▸ Task prompt
The answer should hold only the lines from the one that contains "You are a computer-use agent. The" through the last line of the material, repeated exactly, without pictures.

▸ Provided records

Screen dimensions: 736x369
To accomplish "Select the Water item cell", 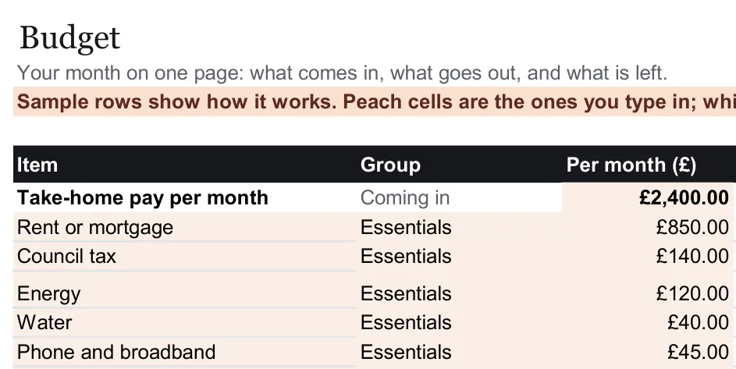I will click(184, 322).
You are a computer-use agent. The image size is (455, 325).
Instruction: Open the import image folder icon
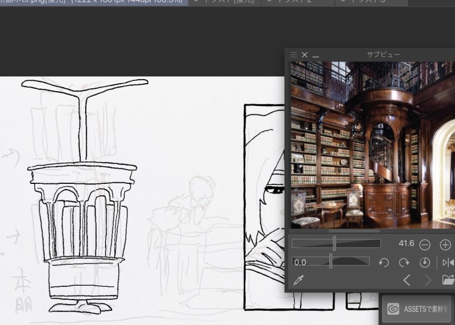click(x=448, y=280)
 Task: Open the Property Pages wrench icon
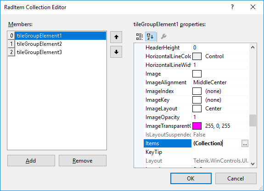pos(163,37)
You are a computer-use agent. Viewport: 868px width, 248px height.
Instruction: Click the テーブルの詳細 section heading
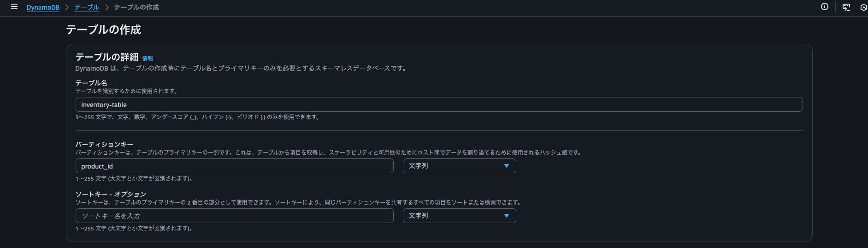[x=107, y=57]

▸ The answer
You are a computer-use agent. The image size is (455, 325).
Instruction: Open the import image folder icon
click(x=448, y=280)
 Task: Open the Property Pages wrench icon
pos(163,37)
You are a computer-use agent. Viewport: 868px width, 248px height.
Instruction: Click the テーブルの詳細 section heading
[x=107, y=57]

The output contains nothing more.